Hacía tiempo que no tenía una racha tan febril de lectura como la de este mes de febrero. En apenas una semana he leído dos libros de historia: "Breve historia del mundo contemporáneo. Desde 1776 hasta hoy", de Juan Pablo Fusi, y "La herencia viva de los clásicos. Tradiciones, aventuras e innovaciones", de Mary Beard;  dos novelas: "El abuelo que saltó por la ventana y se largó", de Jonas Jonasson, y "Escenas de la vida rural", de Amos Oz; y uno de memorias. En total, algo más de 1500 páginas.

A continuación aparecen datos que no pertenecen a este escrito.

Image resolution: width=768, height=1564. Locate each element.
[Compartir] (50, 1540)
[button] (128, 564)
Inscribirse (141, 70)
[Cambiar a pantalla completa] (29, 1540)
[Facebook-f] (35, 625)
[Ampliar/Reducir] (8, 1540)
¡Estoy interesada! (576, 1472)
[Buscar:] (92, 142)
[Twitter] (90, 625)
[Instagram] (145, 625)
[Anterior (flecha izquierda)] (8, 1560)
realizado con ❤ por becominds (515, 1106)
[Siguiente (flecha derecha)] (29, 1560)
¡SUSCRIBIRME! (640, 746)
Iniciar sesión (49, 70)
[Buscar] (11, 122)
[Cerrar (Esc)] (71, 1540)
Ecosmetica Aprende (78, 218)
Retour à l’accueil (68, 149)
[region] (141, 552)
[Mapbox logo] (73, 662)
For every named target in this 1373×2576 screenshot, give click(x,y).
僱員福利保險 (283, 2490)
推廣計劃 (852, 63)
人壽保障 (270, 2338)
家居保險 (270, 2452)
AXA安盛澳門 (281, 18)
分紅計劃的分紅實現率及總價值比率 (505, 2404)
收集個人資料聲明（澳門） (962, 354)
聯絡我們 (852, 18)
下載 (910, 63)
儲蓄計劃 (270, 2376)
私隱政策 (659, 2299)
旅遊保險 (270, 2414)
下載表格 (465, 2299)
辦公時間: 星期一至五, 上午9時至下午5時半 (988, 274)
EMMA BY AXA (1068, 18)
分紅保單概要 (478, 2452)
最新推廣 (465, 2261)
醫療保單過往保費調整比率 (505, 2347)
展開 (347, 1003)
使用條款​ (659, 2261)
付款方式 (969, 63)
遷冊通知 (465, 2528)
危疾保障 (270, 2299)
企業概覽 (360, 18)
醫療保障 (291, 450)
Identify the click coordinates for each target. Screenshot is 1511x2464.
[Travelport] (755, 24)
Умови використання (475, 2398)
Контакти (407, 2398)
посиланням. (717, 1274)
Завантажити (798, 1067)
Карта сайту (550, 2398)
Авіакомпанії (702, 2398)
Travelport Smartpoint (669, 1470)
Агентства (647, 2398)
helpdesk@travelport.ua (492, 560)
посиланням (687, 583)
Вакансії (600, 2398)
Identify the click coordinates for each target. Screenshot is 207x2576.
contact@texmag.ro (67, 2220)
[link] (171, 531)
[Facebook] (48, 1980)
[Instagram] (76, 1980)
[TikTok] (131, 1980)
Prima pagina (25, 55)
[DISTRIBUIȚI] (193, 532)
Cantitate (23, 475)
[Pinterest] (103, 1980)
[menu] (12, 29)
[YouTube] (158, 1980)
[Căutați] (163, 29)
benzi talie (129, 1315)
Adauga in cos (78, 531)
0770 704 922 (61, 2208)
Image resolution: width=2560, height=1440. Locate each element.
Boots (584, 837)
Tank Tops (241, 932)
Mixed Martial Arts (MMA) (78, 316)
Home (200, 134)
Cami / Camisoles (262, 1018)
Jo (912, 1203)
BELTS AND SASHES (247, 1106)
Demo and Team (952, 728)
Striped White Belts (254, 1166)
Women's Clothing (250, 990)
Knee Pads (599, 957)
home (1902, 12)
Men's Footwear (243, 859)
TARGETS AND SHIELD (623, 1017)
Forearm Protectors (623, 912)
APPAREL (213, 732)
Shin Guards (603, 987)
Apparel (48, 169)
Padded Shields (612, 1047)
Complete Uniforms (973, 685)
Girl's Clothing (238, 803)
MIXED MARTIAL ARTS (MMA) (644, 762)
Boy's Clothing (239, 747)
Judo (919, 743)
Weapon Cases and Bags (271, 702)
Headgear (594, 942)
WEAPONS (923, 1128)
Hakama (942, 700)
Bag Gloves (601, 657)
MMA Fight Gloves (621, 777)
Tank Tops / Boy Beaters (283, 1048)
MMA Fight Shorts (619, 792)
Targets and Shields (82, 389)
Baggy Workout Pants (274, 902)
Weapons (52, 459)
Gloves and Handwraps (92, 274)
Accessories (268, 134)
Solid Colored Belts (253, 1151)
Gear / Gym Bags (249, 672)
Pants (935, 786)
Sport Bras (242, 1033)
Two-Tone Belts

El último, el de memorias, de Fernando Ónega, que lleva por título "Puedo prometer y prometo. Mis años con Adolfo Suárez" (Plaza y Janés, Barcelona, 2013) me ha emocionado especialmente. En gran medida, porque tuve la fortuna de conocer personalmente a Adolfo Suárez y su lectura me ha hecho recordar acontecimientos que se van diluyendo en la memoria con el paso de los años. Uno de ellos, sin duda, el intento de golpe de Estado de febrero de 1981, conocido en la historia de España como el "23-F", y sobre el que ya he escrito en anteriores entradas que pueden leer si lo desean bajo ese mismo epígrafe en el buscador del blog. 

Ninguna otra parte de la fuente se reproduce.